(Extracted data entries)
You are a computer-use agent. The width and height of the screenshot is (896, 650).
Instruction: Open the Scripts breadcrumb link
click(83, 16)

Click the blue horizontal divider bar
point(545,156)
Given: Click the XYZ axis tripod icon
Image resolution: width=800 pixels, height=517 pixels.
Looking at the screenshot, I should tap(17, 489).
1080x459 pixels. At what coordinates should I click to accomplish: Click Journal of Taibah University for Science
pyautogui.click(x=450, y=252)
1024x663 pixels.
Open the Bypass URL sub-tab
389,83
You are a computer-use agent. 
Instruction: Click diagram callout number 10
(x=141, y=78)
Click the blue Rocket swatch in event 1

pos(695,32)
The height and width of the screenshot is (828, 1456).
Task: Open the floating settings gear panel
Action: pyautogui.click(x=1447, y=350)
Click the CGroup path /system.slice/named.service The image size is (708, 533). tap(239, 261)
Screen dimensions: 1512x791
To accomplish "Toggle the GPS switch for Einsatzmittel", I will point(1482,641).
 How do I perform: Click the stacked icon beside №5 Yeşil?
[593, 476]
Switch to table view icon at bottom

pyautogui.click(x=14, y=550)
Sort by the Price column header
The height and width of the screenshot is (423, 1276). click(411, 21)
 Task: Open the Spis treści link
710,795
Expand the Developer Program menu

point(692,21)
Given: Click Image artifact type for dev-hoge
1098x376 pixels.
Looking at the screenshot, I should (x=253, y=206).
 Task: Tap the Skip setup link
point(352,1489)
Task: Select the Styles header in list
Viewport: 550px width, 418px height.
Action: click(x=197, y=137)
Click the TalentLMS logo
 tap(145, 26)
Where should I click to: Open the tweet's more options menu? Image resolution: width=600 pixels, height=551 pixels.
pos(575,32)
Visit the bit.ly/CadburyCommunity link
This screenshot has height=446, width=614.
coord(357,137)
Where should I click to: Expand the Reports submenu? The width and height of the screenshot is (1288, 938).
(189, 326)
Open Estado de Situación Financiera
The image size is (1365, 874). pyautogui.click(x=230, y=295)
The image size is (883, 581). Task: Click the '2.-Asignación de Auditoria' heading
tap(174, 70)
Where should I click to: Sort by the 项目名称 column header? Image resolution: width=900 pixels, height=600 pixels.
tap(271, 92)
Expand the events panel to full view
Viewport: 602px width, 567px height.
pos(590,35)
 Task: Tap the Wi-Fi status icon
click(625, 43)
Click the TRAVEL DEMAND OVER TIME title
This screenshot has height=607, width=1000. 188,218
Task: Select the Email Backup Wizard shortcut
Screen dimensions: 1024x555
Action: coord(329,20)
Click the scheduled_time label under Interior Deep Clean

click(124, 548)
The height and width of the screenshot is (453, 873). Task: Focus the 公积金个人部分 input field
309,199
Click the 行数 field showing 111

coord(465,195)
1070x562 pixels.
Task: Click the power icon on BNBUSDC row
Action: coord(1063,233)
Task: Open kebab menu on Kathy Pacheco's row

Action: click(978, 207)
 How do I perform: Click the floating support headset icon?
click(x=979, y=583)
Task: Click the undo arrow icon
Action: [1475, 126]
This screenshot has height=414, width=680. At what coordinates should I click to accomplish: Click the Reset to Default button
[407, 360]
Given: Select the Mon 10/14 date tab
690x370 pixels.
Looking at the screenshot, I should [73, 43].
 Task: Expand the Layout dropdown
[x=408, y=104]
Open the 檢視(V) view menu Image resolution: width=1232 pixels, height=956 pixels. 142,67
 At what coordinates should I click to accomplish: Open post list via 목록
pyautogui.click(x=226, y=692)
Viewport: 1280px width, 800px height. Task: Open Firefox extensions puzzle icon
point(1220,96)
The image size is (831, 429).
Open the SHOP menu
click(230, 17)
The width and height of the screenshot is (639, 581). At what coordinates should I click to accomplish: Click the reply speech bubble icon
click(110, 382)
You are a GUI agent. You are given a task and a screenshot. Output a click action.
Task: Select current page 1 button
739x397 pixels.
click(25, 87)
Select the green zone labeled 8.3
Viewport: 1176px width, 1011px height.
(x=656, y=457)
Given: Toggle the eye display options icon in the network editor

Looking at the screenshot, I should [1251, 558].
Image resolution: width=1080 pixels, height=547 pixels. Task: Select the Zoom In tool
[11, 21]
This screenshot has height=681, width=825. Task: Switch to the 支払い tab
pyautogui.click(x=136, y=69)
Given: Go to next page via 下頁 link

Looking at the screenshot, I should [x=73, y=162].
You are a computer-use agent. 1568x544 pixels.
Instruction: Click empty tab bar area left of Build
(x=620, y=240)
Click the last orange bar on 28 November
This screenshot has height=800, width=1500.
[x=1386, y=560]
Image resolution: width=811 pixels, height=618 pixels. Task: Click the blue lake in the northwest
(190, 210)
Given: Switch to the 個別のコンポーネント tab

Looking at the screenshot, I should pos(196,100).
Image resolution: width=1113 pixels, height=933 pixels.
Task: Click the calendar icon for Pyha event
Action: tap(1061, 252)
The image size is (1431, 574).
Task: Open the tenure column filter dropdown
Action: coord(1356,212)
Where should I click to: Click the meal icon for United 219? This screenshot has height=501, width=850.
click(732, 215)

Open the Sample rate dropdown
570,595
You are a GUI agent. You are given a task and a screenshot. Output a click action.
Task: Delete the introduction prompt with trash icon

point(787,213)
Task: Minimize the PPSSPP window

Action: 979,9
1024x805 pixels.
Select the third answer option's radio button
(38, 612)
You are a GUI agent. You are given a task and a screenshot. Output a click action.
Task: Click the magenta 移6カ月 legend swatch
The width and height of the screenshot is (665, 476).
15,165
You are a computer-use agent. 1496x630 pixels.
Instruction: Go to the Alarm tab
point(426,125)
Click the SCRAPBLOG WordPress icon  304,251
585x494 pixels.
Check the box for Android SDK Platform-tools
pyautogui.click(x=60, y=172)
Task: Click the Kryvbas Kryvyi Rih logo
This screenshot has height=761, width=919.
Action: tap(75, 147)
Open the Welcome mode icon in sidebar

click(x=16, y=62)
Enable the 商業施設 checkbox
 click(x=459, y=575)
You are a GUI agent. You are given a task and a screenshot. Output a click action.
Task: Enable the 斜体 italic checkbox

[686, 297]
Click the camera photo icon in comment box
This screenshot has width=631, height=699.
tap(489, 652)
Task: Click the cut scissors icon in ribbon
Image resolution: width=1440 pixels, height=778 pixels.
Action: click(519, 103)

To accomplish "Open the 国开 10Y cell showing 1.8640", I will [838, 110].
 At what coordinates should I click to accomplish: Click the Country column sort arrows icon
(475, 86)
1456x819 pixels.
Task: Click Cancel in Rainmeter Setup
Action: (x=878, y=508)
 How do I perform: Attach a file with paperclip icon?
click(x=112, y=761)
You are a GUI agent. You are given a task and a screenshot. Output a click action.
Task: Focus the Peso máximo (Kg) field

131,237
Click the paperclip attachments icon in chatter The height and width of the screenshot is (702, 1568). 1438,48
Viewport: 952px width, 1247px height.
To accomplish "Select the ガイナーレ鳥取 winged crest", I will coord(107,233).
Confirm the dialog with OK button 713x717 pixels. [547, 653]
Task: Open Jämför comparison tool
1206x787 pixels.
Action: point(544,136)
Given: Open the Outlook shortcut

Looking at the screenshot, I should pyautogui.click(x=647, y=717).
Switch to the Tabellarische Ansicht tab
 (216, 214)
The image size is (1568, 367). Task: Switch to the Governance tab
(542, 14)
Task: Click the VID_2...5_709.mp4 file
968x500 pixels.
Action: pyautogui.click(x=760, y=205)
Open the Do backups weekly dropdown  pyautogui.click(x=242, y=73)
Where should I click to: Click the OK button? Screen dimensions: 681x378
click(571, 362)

ACTION ITEM. Give exactly, and nothing besides, the lines from the one in which "1206x787 pixels." occurs through the end of the records.

EXPECTED ANSWER.
1206x787 pixels.
Action: point(544,136)
Given: Open the Outlook shortcut

Looking at the screenshot, I should pyautogui.click(x=647, y=717).
Switch to the Tabellarische Ansicht tab
 (216, 214)
The image size is (1568, 367). Task: Switch to the Governance tab
(542, 14)
Task: Click the VID_2...5_709.mp4 file
968x500 pixels.
Action: pyautogui.click(x=760, y=205)
Open the Do backups weekly dropdown  pyautogui.click(x=242, y=73)
Where should I click to: Click the OK button? Screen dimensions: 681x378
click(571, 362)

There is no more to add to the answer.